The researchers cited several study limitations. Notably, participants volunteered for the study and therefore may have been healthier or more interested in being physically active than the general population. They also stated that the control group’s decrease in physical activity may have resulted from baseline physical activity that was “artificially high as a result of joining the study or wearing the accelerometer for the first time.” There was also potential for contamination, as participants within worksites but in different study groups may have interacted with each other.
In a related commentary, Courtney M. Monroe, PhD, of the University of South Carolina in Columbia, stated that the “timely” trial fills gaps in the scientific literature about the combined effect of financial incentives and use of these new wearable devices. She underscored the relevance of the findings as well as opportunities for more research.6
“Future incentive-based studies targeting physical activity should include measures of motivation and examine how different aspects of these approaches (eg, incentive distribution patterns, reward intervals, and incentive amount) can be manipulated to positively affect intrinsic motivation and physical activity in a cost-effective manner,” she wrote.

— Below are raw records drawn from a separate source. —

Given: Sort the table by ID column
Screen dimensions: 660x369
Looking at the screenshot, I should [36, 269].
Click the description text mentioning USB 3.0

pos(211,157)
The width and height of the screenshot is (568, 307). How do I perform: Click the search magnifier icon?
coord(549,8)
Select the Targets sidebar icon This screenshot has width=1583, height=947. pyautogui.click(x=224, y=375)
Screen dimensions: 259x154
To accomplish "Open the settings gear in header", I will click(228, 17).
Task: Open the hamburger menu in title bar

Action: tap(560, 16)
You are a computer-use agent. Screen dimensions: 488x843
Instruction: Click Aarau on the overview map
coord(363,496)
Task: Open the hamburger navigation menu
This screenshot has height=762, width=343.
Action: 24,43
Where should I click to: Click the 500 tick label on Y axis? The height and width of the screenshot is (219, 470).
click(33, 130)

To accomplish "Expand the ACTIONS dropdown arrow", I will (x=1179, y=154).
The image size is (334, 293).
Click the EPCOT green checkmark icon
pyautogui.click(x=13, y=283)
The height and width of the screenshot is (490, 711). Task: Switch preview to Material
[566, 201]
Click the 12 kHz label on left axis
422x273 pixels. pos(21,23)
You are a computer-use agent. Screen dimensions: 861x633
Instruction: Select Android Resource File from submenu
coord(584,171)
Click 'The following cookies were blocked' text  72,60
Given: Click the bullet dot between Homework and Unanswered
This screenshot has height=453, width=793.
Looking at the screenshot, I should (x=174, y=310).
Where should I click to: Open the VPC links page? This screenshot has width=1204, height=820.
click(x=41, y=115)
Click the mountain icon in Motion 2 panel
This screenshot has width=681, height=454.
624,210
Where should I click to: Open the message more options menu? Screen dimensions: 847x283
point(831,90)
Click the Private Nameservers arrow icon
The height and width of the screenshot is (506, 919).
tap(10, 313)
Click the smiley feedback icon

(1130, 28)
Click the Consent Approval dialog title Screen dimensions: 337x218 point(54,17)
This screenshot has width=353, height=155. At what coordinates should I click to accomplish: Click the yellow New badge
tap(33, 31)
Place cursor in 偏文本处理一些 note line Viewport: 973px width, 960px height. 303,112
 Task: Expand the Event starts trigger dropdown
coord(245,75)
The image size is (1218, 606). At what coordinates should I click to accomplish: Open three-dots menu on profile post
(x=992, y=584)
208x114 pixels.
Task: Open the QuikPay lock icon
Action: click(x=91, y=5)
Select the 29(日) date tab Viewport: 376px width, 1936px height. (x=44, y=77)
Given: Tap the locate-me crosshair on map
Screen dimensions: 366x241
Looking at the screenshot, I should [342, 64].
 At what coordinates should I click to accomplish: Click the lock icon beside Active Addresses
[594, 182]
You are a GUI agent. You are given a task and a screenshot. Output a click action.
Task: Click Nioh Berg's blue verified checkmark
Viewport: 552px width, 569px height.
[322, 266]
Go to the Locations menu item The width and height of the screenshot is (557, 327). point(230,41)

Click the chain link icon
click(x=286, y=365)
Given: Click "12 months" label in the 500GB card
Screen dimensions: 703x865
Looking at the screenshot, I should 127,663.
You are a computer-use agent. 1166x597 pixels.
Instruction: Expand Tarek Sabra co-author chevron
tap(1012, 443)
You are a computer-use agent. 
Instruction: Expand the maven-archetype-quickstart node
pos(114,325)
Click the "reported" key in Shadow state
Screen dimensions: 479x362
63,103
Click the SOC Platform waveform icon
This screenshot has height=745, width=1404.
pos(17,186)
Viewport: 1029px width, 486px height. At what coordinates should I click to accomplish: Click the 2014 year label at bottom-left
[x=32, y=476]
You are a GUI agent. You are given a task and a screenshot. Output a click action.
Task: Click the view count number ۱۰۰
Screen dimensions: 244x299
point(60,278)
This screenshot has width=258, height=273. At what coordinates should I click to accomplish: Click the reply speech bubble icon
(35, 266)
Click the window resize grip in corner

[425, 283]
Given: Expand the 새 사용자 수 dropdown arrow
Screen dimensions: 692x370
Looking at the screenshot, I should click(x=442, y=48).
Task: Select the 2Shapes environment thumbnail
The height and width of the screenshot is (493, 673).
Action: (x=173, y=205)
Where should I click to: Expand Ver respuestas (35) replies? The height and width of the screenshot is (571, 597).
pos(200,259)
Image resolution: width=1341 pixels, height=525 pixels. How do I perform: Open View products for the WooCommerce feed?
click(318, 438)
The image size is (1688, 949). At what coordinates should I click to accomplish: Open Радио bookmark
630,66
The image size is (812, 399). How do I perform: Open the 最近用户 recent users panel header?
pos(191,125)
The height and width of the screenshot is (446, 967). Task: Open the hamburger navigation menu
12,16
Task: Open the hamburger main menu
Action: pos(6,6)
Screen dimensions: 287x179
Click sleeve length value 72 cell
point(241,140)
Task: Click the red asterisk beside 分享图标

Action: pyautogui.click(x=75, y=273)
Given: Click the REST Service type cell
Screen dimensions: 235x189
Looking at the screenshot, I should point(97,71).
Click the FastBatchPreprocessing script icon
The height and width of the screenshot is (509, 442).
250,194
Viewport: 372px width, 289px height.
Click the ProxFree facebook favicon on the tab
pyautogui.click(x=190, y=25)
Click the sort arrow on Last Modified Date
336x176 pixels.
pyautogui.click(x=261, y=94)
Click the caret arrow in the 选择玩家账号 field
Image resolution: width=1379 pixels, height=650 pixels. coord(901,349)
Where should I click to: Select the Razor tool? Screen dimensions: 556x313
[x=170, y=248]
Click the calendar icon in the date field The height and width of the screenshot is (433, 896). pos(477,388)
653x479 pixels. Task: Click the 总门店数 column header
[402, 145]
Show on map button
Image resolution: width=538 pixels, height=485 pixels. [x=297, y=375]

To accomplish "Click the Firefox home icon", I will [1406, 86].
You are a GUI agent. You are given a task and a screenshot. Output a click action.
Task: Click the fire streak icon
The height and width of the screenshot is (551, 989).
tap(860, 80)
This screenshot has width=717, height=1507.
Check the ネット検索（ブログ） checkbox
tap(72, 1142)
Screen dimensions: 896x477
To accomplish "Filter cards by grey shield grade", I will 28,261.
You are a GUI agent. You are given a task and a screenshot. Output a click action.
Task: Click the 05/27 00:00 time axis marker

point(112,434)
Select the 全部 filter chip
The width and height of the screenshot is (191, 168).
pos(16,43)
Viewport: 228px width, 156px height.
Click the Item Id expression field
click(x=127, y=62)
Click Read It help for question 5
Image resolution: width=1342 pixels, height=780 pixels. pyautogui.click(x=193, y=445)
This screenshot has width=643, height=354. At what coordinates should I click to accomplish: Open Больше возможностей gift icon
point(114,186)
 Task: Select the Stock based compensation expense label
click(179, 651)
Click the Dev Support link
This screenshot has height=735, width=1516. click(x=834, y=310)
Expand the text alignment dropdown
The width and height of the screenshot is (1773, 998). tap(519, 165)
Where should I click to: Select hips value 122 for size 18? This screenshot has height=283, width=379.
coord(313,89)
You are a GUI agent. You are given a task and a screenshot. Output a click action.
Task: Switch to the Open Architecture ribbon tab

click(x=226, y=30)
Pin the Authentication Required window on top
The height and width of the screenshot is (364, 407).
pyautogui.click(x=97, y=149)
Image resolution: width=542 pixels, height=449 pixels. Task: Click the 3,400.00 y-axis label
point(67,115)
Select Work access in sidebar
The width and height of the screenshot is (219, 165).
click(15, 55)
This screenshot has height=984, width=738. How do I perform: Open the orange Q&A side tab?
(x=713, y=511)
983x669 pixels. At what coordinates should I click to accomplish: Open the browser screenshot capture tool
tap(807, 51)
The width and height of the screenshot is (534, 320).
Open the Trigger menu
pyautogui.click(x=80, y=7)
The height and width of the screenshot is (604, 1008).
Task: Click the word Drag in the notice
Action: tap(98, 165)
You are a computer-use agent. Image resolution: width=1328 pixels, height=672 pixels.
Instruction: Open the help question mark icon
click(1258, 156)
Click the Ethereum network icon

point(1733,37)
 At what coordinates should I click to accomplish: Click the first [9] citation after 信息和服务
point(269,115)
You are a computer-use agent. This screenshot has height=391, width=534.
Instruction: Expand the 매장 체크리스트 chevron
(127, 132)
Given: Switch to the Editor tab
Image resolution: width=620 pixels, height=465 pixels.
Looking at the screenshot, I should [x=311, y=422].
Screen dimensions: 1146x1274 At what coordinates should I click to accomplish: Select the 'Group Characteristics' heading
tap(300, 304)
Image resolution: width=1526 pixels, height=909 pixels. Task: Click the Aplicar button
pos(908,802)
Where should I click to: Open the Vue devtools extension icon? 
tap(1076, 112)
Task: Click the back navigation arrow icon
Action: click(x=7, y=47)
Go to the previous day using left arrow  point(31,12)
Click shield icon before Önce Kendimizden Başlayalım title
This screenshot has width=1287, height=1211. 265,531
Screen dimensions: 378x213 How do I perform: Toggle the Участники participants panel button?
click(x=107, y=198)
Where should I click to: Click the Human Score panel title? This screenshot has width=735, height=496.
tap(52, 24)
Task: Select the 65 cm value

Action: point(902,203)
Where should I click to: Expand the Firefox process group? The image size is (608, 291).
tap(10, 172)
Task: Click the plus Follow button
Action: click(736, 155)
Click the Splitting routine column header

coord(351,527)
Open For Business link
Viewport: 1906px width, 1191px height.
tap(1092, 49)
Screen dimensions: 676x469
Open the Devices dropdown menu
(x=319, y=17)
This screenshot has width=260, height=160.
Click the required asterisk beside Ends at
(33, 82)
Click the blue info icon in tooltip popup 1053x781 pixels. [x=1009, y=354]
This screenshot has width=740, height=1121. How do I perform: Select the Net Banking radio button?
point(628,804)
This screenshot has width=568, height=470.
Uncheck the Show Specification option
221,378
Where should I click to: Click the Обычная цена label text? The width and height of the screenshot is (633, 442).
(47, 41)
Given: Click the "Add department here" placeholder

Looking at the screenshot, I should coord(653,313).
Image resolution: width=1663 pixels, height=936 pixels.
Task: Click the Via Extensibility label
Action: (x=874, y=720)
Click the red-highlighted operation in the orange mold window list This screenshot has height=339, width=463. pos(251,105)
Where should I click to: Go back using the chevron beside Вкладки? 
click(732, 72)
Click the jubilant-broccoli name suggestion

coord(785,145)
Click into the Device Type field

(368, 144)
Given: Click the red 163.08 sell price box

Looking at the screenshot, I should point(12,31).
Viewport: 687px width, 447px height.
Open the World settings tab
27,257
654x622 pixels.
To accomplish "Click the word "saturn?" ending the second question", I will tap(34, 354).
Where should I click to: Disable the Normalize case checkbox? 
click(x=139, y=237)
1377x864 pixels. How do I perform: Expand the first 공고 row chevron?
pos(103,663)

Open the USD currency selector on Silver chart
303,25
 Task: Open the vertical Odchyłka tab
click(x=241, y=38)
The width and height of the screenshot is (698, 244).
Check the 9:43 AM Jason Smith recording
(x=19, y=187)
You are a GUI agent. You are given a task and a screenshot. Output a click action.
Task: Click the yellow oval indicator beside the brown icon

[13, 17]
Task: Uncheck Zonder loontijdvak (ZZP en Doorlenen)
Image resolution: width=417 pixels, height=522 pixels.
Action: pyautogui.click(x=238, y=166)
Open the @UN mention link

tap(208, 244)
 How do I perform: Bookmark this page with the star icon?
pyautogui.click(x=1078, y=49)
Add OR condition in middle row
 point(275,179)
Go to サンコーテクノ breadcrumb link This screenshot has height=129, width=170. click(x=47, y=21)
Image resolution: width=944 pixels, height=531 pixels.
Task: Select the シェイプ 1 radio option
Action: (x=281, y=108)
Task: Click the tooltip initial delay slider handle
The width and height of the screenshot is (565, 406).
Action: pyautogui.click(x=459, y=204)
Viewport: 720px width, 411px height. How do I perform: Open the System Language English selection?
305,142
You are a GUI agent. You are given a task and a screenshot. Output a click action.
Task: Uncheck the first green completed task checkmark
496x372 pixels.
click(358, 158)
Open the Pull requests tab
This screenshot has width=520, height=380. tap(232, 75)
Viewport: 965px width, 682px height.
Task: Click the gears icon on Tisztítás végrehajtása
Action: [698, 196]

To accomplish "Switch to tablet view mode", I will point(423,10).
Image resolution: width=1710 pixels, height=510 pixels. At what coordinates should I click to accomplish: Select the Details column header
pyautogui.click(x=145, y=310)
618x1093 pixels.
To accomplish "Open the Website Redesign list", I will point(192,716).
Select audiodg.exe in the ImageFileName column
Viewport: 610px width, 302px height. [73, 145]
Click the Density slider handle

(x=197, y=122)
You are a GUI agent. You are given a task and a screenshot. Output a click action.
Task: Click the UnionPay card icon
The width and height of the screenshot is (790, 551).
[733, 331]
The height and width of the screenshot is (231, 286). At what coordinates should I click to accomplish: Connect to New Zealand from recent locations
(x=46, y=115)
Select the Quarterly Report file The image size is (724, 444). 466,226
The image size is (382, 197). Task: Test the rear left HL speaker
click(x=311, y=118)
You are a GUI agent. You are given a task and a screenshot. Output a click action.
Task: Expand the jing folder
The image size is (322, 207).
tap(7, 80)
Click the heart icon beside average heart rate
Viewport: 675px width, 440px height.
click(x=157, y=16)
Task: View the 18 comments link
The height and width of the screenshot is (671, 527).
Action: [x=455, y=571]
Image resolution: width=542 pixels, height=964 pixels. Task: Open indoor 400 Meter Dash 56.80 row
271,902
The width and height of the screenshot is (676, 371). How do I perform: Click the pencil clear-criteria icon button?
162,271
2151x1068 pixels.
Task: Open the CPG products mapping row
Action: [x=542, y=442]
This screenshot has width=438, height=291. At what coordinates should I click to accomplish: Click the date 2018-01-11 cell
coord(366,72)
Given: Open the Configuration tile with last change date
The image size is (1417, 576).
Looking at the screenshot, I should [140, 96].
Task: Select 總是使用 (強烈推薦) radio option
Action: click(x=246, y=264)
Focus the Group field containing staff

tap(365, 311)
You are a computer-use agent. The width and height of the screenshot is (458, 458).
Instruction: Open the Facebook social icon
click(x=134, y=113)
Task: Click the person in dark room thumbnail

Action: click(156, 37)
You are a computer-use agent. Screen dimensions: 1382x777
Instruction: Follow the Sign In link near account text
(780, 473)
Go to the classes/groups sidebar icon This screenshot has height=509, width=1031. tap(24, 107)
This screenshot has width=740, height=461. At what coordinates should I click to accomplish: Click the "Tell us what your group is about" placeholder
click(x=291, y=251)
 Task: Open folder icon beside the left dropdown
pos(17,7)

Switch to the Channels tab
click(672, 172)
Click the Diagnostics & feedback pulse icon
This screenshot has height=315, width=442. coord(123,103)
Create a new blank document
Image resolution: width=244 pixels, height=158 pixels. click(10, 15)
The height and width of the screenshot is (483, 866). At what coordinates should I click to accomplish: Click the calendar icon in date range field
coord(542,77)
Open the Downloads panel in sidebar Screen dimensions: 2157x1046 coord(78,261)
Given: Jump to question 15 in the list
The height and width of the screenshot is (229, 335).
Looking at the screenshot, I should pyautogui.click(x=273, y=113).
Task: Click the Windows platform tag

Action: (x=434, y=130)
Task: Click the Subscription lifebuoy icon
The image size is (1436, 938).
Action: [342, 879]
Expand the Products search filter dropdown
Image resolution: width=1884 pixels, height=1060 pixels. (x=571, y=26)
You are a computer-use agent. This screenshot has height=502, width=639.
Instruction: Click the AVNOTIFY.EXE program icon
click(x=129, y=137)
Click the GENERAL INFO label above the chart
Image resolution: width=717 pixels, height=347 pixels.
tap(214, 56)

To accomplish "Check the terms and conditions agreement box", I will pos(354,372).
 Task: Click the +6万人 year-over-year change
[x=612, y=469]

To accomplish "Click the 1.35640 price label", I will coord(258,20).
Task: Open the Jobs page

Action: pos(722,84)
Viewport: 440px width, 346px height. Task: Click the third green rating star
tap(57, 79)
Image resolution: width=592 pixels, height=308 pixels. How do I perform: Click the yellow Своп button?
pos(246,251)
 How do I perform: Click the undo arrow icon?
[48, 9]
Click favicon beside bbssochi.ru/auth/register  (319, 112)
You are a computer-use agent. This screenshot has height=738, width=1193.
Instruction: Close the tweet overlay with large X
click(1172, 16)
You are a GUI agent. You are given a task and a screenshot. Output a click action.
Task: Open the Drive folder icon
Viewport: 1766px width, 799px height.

“Testing the use of financial incentives, wearables, or both, in conjunction with other financial incentives, wearables, or both, in conjunction with other technologies and strategies that have great potential as components of physical activity promotion.. is a logical future step.”
Disclosures: The researchers report no conflicts of interest. Dr Monroe reports no conflicts of interest.
References
- Finkelstein EA, Haaland BA, Bilger M, et al. Effectiveness of activity trackers with and without incentives to increase physical activity (TRIPPA): a randomized controlled trial. Lancet Diabetes Endocrinol. 2016 Oct 4. doi:10.1016/S2213-8587(16)30284-4 [Epub ahead of print]
- Lee IM, Shiroma EJ, Lobelo F, Puska P, Blair SN, Katzmarzyk PT; for the Lancet Physical Activity Series Working Group. Effect of physical inactivity on major non-communicable diseases worldwide: an analysis of burden of disease and life expectancy. Lancet. 2012;380: 219–229. doi:10.1016/S0140-6736(12)61031-9.
- Ledger D, McCaffrey D. Inside wearables: how the science of human behaviour change offers the secret to long-term engagement. Endeavour Partners, 2014. http://endeavourpartners.net/assets/Endeavour-Partners-Wearables-White-Paper-20141.pdf. Accessed September 6, 2016.
- Zulman DM, Damschroder LJ, Smith RG, et al. Implementation and evaluation of an incentivized Internet-mediated walking program for obese adults. Transl Behav Med. 2013;3:357–369. doi:10.1007/s13142-013-0211-6.
- Even with charity or cash incentives, activity trackers do not appear to improve health [news release]. New York, NY: Lancet Journals Press Office; October 4, 2016. Accessed October 13, 2016.
- Monroe CM. Valuable steps ahead: promoting physical activity with wearables and incentives. Lancet Diabetes Endocrinol. 2016 Oct 4. doi:10.1016/S2213-8587(16)30264-9 [Epub ahead of print].